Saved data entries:
• • • •

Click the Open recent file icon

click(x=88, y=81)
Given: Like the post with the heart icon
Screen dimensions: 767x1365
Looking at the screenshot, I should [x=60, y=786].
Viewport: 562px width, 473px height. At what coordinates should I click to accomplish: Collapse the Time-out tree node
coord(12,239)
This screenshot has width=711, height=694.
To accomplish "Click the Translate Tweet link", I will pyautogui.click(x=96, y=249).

• • • •

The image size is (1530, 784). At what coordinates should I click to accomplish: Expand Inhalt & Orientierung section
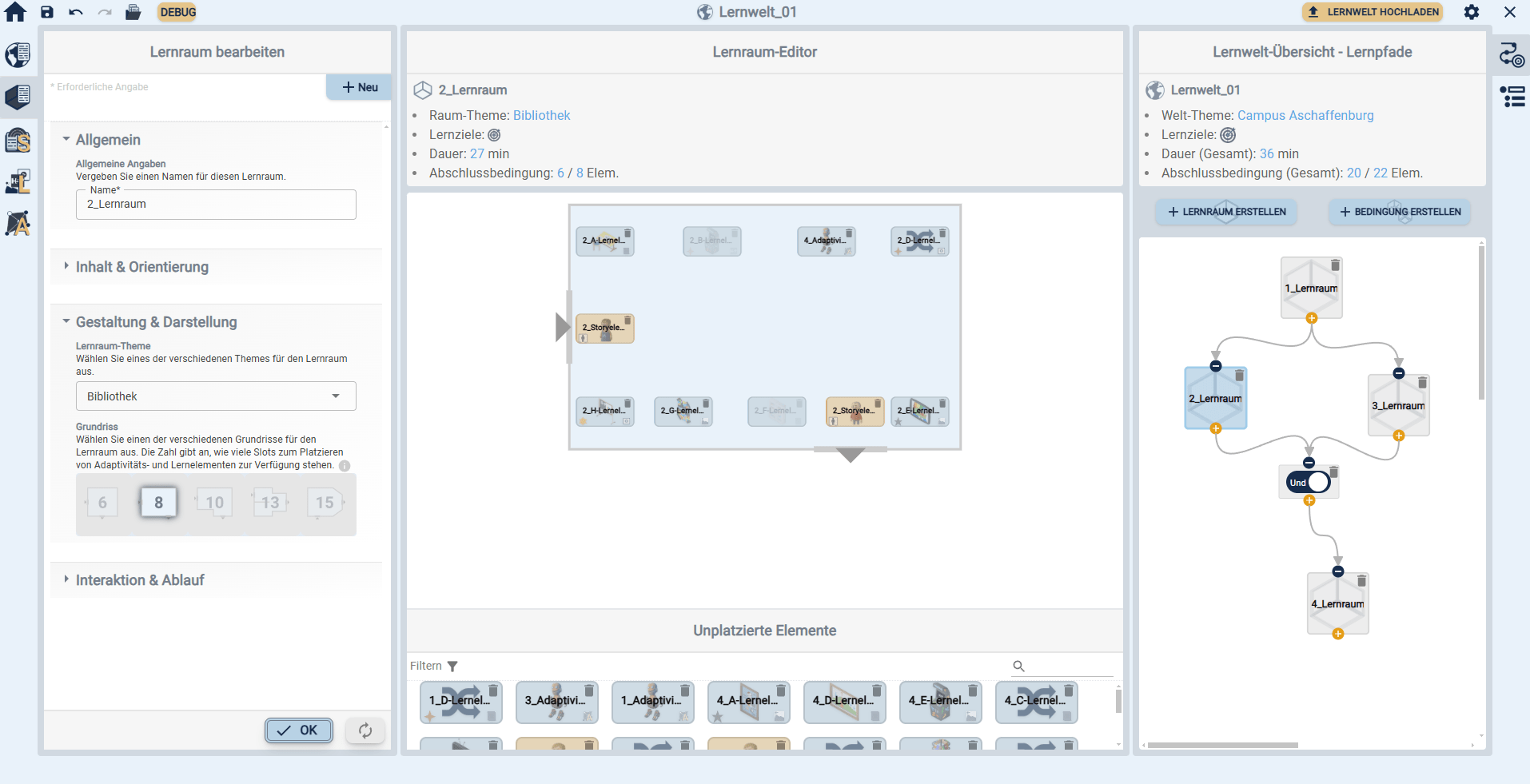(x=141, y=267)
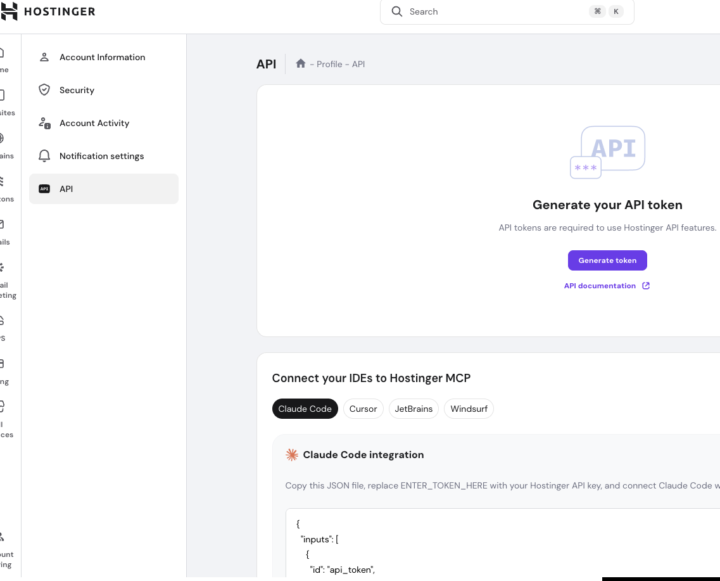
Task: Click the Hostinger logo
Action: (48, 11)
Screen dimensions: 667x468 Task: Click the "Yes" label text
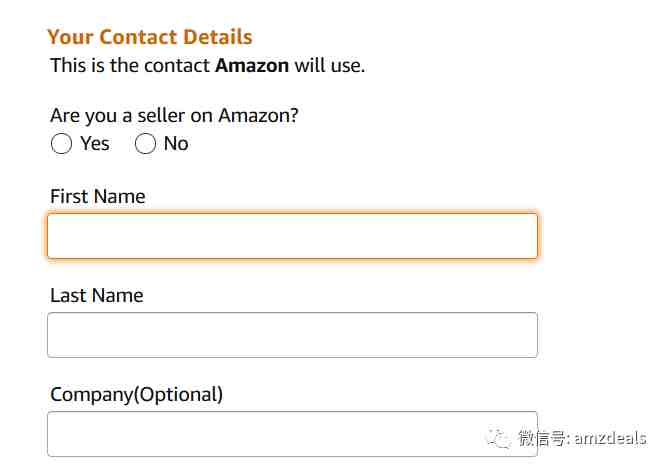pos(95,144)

• • • •

TASK
Restate word for word the entries above, starting at the line with "Given: Like the post with the heart icon" and ending at the line with "This screenshot has width=711, height=694.", inclusive, and no others.

WRITTEN RESPONSE
Given: Like the post with the heart icon
Screen dimensions: 767x1365
Looking at the screenshot, I should [x=60, y=786].
Viewport: 562px width, 473px height. At what coordinates should I click to accomplish: Collapse the Time-out tree node
coord(12,239)
This screenshot has width=711, height=694.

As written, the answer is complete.